It will be immediately noticed that 4096 entries cannot be represented by 9-bit codes but at the least by 12-bit codes. To further conserve space the length of the codewords is increased every time the dictionary grows too large. Thus when it reaches $01FF entries codewords become 10 bits long, at $03FF they are 11 bits and finally at $07FF 12 bits. At $0FFF entries the dictionary stops growing.

The following data is taken from the EGALATCH file from Keen 1. Notice that the first six bytes are ignored. (The first four give the decompressed data size, the next two are the maximum number of bits the LZW decoder will use.) The first few steps of decompression follows.

   0000  80 D3 01 00  0C 00 00 40 - A0 70 31 E9  F8 F8 78 38
   0010  08 08 00 07  FC 39 FF 04 - 5E 41 E1 30  B3 C4 5A 2F

The first code word encountered is 000000000 (First 9 bits) and thus outputs the string $00 - the first dictionary entry. This has set us up to step 4 and now things work slightly differently.

The second code word is the next 9 bits, 100000010, which would point to entry $102. Since this entry is NOT found in the dictionary yet, we will create this entry then output it. Entry $102 is created by taking the previous codeword's string adding to it the first byte of that string. In this case the previous code word's (0) string is $00. $00 + $00 is $00 $00. Entry $102 thus represents the string $00 $00

The next code word is 100000011, which is entry $103, which again doesn't exist. Entry $103 is created just like with $102, except now since the previous codeword is $00 $00, entry $103 is $00 $00 $00.

● **AIM OF THE EXERCISE**: Put this sentence from the LZW decompression notes into Spanish: "At $0FFF entries the dictionary stops growing."

● **DATASET ROWS**:
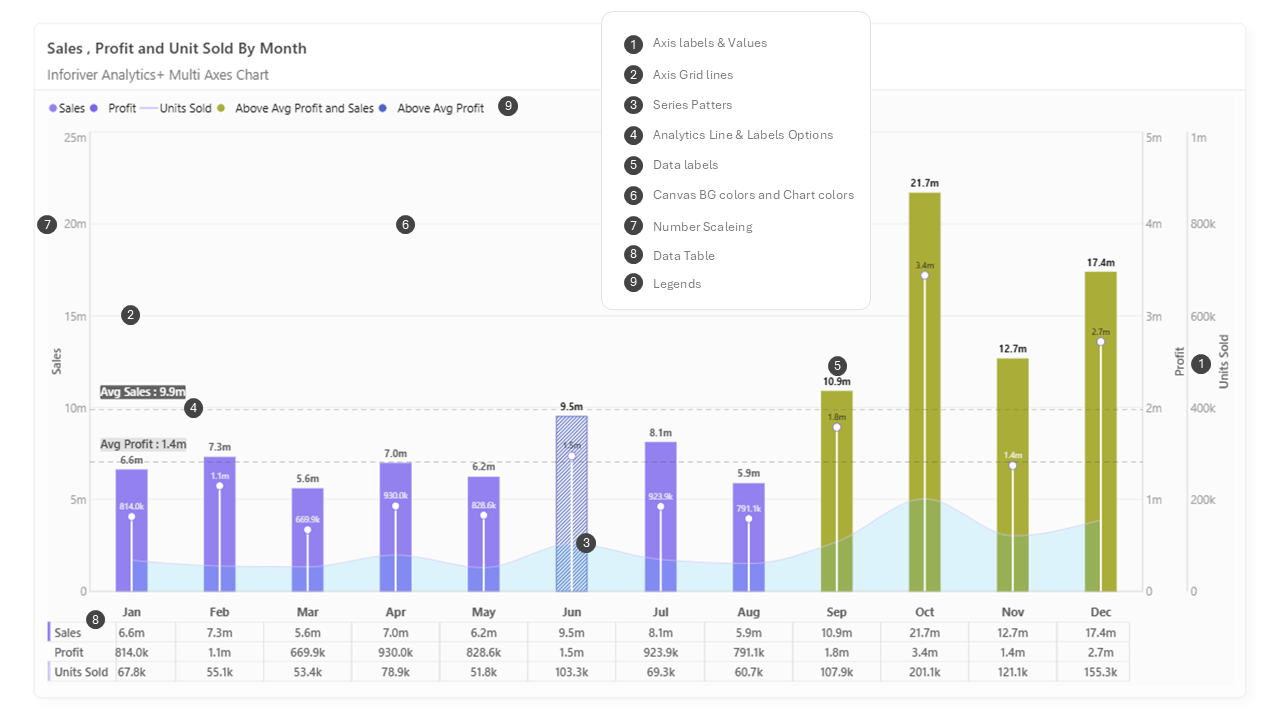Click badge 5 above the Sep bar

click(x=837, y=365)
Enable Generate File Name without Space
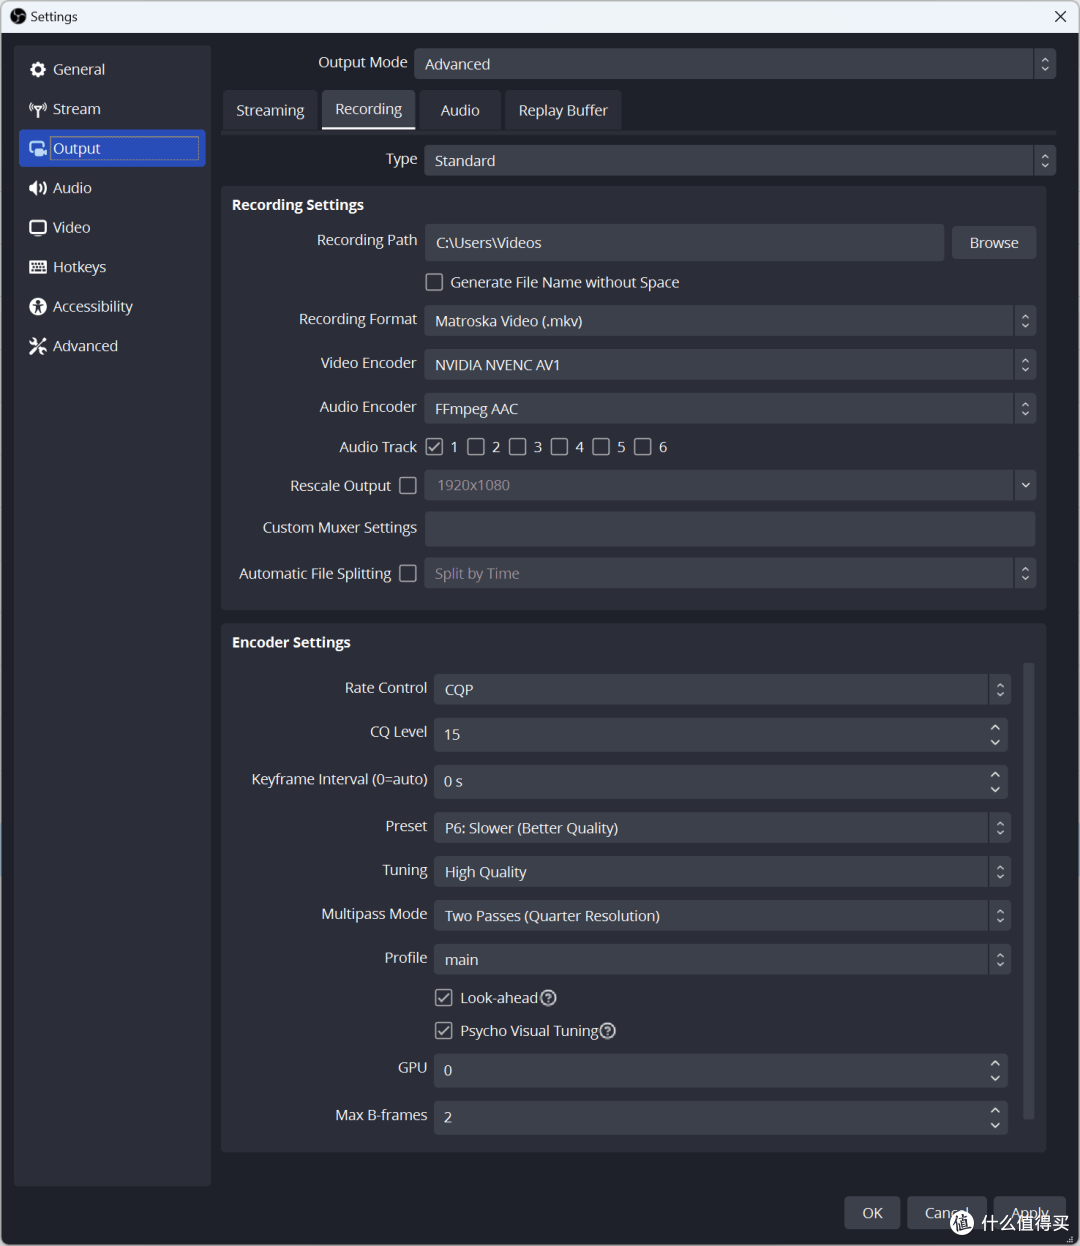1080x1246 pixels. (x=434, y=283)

---

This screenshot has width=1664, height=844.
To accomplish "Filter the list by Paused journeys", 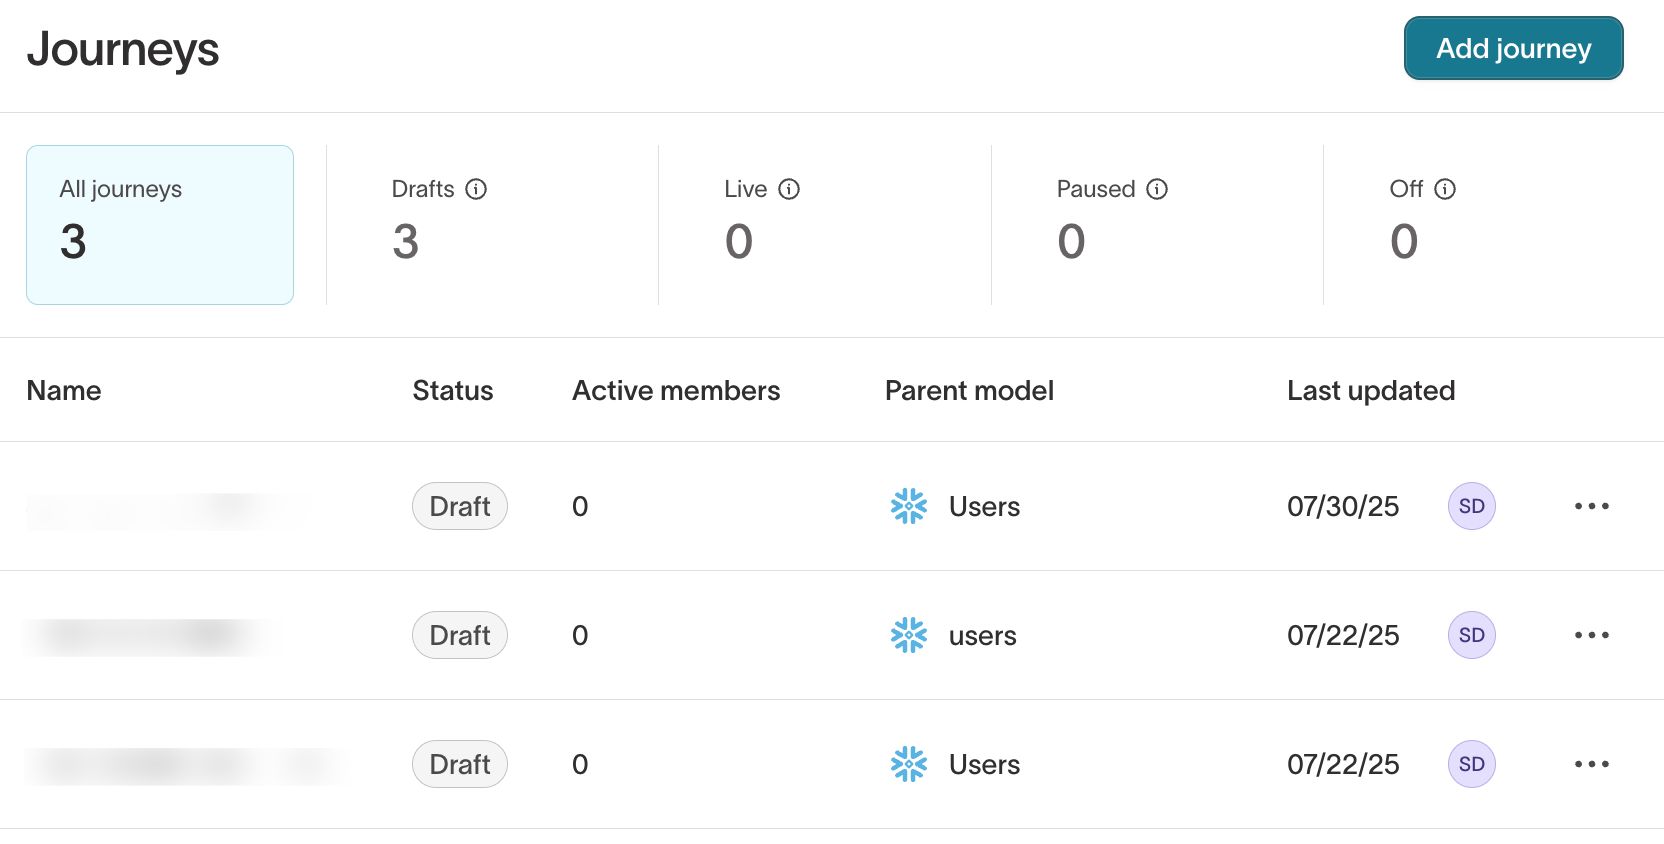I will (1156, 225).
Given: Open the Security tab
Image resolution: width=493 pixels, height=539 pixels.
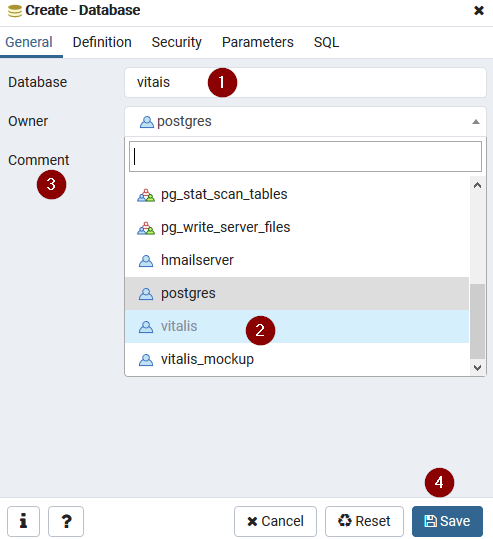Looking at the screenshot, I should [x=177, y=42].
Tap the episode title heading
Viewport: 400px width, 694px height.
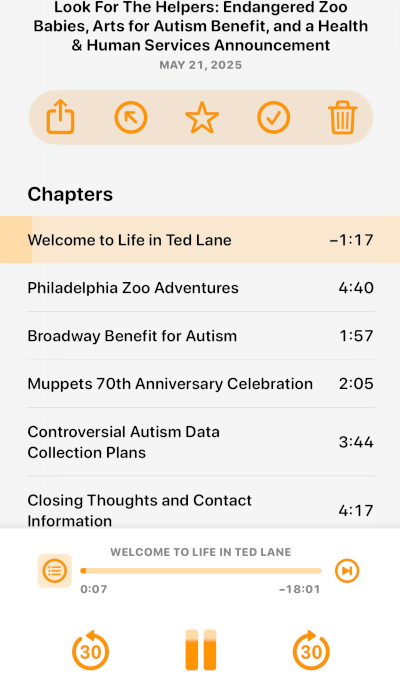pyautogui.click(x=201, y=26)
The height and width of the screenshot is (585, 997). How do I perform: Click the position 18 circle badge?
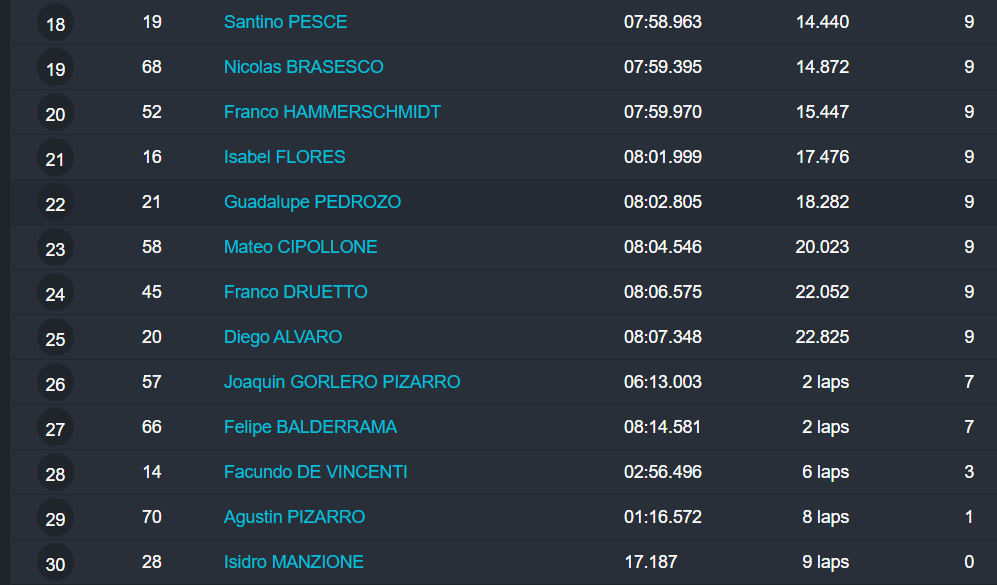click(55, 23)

* * *

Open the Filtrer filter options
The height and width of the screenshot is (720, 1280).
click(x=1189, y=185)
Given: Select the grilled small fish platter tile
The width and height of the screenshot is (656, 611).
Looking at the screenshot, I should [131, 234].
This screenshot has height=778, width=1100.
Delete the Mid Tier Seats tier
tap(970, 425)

● **FINAL ANSWER**: Al llegar a $0FFF entradas, el diccionario deja de crecer.